- _Assigned task_
Provide the material again, with every line intact and exact.
# # #
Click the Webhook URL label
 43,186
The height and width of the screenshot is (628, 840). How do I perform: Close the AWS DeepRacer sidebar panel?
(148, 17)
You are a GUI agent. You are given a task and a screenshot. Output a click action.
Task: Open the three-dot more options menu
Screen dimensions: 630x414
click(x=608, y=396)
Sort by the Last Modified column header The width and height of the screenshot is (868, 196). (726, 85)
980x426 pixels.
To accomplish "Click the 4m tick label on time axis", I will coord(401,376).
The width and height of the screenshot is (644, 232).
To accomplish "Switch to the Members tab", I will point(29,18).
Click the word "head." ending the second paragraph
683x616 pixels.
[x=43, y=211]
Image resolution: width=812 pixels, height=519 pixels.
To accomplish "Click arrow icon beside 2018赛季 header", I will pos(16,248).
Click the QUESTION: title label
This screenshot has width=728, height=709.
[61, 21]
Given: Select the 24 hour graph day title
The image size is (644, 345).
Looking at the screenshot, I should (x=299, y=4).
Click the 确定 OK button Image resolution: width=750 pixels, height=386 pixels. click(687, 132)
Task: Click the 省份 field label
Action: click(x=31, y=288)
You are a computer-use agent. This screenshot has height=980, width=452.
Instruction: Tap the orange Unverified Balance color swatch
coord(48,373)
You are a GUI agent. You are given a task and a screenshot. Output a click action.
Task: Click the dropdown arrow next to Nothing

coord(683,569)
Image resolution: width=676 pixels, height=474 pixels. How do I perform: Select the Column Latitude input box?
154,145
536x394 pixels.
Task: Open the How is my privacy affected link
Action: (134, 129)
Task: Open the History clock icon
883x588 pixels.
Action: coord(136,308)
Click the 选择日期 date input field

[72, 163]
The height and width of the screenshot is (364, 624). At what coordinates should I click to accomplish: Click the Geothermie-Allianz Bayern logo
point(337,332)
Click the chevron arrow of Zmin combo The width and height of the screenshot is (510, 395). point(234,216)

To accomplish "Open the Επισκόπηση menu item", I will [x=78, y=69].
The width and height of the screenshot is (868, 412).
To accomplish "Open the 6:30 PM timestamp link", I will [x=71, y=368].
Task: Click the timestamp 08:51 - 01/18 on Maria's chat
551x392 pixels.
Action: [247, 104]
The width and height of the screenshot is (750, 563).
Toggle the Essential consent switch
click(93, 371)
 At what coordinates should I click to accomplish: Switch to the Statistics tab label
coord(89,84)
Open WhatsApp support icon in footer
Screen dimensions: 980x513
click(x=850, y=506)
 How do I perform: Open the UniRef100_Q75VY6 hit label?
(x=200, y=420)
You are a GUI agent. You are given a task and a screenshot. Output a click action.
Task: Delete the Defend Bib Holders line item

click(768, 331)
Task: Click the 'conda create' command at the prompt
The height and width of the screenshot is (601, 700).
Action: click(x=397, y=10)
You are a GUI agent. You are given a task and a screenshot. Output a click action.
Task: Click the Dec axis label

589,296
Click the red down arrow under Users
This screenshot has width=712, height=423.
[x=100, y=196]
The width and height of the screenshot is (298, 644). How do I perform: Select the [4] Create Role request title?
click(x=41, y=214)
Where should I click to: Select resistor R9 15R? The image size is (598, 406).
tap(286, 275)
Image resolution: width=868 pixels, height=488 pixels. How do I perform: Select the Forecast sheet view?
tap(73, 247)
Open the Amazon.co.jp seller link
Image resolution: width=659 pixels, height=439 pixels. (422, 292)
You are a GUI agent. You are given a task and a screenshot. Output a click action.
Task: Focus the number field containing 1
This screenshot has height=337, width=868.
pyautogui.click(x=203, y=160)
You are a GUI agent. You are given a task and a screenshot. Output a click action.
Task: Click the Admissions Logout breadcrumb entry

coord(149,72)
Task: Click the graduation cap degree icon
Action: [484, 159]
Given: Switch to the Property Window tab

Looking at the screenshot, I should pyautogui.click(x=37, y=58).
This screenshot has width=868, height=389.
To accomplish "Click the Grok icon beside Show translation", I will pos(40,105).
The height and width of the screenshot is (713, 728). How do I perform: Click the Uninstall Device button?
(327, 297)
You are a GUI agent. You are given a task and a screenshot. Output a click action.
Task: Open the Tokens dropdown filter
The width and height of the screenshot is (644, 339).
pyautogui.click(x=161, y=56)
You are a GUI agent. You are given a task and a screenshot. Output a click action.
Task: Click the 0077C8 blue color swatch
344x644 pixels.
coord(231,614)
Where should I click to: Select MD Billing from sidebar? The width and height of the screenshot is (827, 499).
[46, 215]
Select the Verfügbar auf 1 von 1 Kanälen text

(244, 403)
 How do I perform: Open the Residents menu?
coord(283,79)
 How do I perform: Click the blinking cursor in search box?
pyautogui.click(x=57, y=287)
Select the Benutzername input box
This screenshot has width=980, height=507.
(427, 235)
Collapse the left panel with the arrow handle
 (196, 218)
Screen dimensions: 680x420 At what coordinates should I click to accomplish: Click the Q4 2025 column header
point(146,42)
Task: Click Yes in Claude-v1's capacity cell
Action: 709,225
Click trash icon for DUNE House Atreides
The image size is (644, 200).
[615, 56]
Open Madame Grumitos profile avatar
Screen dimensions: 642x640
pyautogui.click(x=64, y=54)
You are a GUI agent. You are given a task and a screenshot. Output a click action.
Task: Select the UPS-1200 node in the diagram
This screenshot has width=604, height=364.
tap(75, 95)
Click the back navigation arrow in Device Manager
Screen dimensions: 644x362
# # #
- _Task output_
Click the Webhook URL label
 43,186
The height and width of the screenshot is (628, 840). How do I perform: Close the AWS DeepRacer sidebar panel?
(148, 17)
You are a GUI agent. You are given a task and a screenshot. Output a click action.
Task: Open the three-dot more options menu
Screen dimensions: 630x414
click(x=608, y=396)
Sort by the Last Modified column header The width and height of the screenshot is (868, 196). (726, 85)
980x426 pixels.
To accomplish "Click the 4m tick label on time axis", I will coord(401,376).
The width and height of the screenshot is (644, 232).
To accomplish "Switch to the Members tab", I will point(29,18).
Click the word "head." ending the second paragraph
683x616 pixels.
[x=43, y=211]
Image resolution: width=812 pixels, height=519 pixels.
To accomplish "Click arrow icon beside 2018赛季 header", I will pos(16,248).
Click the QUESTION: title label
This screenshot has width=728, height=709.
[61, 21]
Given: Select the 24 hour graph day title
The image size is (644, 345).
Looking at the screenshot, I should (x=299, y=4).
Click the 确定 OK button Image resolution: width=750 pixels, height=386 pixels. click(687, 132)
Task: Click the 省份 field label
Action: click(x=31, y=288)
You are a computer-use agent. This screenshot has height=980, width=452.
Instruction: Tap the orange Unverified Balance color swatch
coord(48,373)
You are a GUI agent. You are given a task and a screenshot. Output a click action.
Task: Click the dropdown arrow next to Nothing

coord(683,569)
Image resolution: width=676 pixels, height=474 pixels. How do I perform: Select the Column Latitude input box?
154,145
536x394 pixels.
Task: Open the How is my privacy affected link
Action: (134, 129)
Task: Open the History clock icon
883x588 pixels.
Action: coord(136,308)
Click the 选择日期 date input field

[72, 163]
The height and width of the screenshot is (364, 624). At what coordinates should I click to accomplish: Click the Geothermie-Allianz Bayern logo
point(337,332)
Click the chevron arrow of Zmin combo The width and height of the screenshot is (510, 395). point(234,216)

To accomplish "Open the Επισκόπηση menu item", I will [x=78, y=69].
The width and height of the screenshot is (868, 412).
To accomplish "Open the 6:30 PM timestamp link", I will [x=71, y=368].
Task: Click the timestamp 08:51 - 01/18 on Maria's chat
551x392 pixels.
Action: [247, 104]
The width and height of the screenshot is (750, 563).
Toggle the Essential consent switch
click(93, 371)
 At what coordinates should I click to accomplish: Switch to the Statistics tab label
coord(89,84)
Open WhatsApp support icon in footer
Screen dimensions: 980x513
click(x=850, y=506)
 How do I perform: Open the UniRef100_Q75VY6 hit label?
(x=200, y=420)
You are a GUI agent. You are given a task and a screenshot. Output a click action.
Task: Delete the Defend Bib Holders line item

click(768, 331)
Task: Click the 'conda create' command at the prompt
The height and width of the screenshot is (601, 700).
Action: click(x=397, y=10)
You are a GUI agent. You are given a task and a screenshot. Output a click action.
Task: Click the Dec axis label

589,296
Click the red down arrow under Users
This screenshot has width=712, height=423.
[x=100, y=196]
The width and height of the screenshot is (298, 644). How do I perform: Select the [4] Create Role request title?
click(x=41, y=214)
Where should I click to: Select resistor R9 15R? The image size is (598, 406).
tap(286, 275)
Image resolution: width=868 pixels, height=488 pixels. How do I perform: Select the Forecast sheet view?
tap(73, 247)
Open the Amazon.co.jp seller link
Image resolution: width=659 pixels, height=439 pixels. (422, 292)
You are a GUI agent. You are given a task and a screenshot. Output a click action.
Task: Focus the number field containing 1
This screenshot has height=337, width=868.
pyautogui.click(x=203, y=160)
You are a GUI agent. You are given a task and a screenshot. Output a click action.
Task: Click the Admissions Logout breadcrumb entry

coord(149,72)
Task: Click the graduation cap degree icon
Action: [484, 159]
Given: Switch to the Property Window tab

Looking at the screenshot, I should pyautogui.click(x=37, y=58).
This screenshot has width=868, height=389.
To accomplish "Click the Grok icon beside Show translation", I will pos(40,105).
The height and width of the screenshot is (713, 728). How do I perform: Click the Uninstall Device button?
(327, 297)
You are a GUI agent. You are given a task and a screenshot. Output a click action.
Task: Open the Tokens dropdown filter
The width and height of the screenshot is (644, 339).
pyautogui.click(x=161, y=56)
You are a GUI agent. You are given a task and a screenshot. Output a click action.
Task: Click the 0077C8 blue color swatch
344x644 pixels.
coord(231,614)
Where should I click to: Select MD Billing from sidebar? The width and height of the screenshot is (827, 499).
[46, 215]
Select the Verfügbar auf 1 von 1 Kanälen text

(244, 403)
 How do I perform: Open the Residents menu?
coord(283,79)
 How do I perform: Click the blinking cursor in search box?
pyautogui.click(x=57, y=287)
Select the Benutzername input box
This screenshot has width=980, height=507.
(427, 235)
Collapse the left panel with the arrow handle
 (196, 218)
Screen dimensions: 680x420 At what coordinates should I click to accomplish: Click the Q4 2025 column header
point(146,42)
Task: Click Yes in Claude-v1's capacity cell
Action: 709,225
Click trash icon for DUNE House Atreides
The image size is (644, 200).
[615, 56]
Open Madame Grumitos profile avatar
Screen dimensions: 642x640
pyautogui.click(x=64, y=54)
You are a GUI agent. You are given a task and a screenshot. Output a click action.
Task: Select the UPS-1200 node in the diagram
This screenshot has width=604, height=364.
tap(75, 95)
Click the back navigation arrow in Device Manager
Screen dimensions: 644x362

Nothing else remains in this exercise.